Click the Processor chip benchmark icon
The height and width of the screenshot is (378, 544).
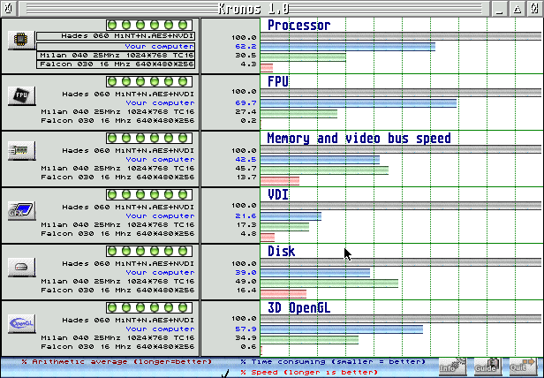coord(19,40)
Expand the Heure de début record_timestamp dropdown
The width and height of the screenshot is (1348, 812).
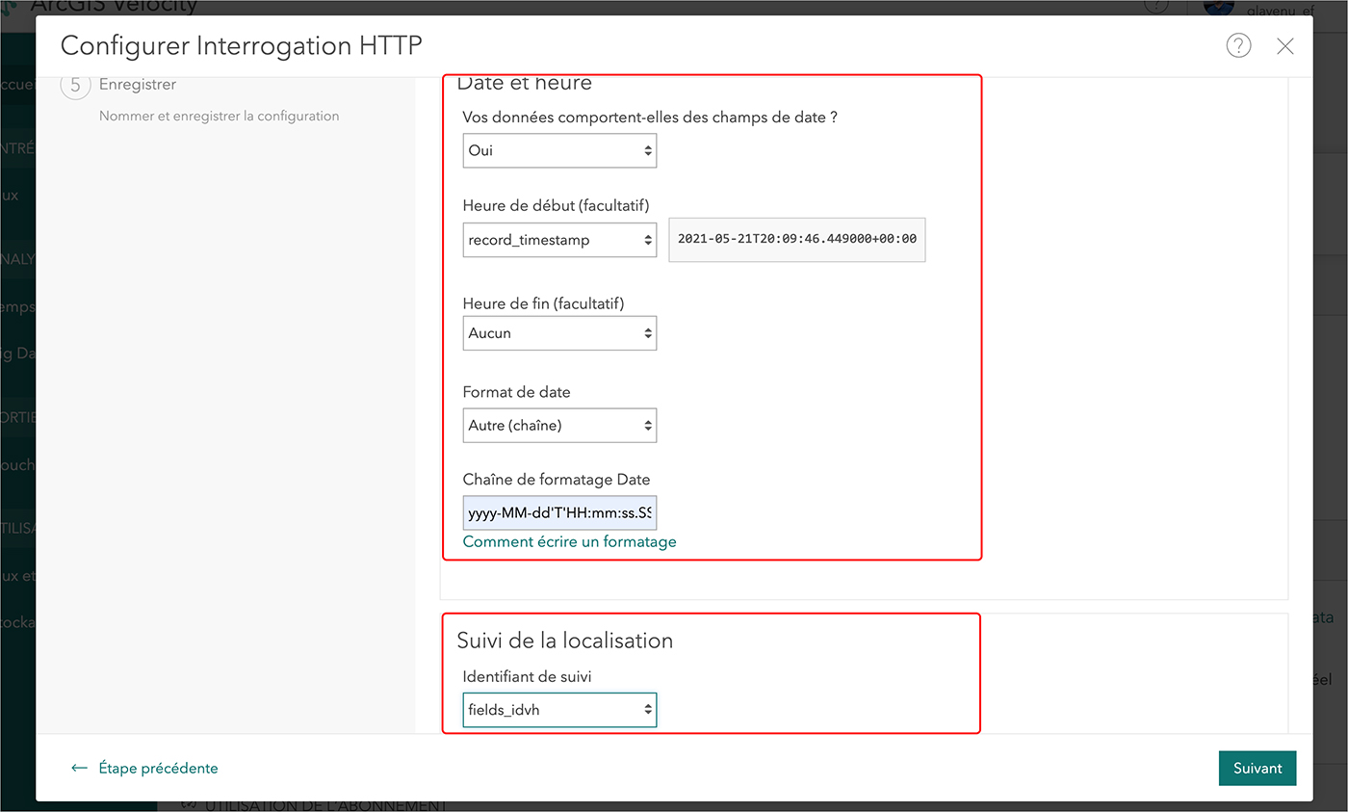[x=559, y=240]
::::::::
Your task
Once more, give the listing above exactly, leaving each picture out.

Written answer
Click the Processor chip benchmark icon
The height and width of the screenshot is (378, 544).
coord(19,40)
Expand the Heure de début record_timestamp dropdown
The width and height of the screenshot is (1348, 812).
[x=559, y=240]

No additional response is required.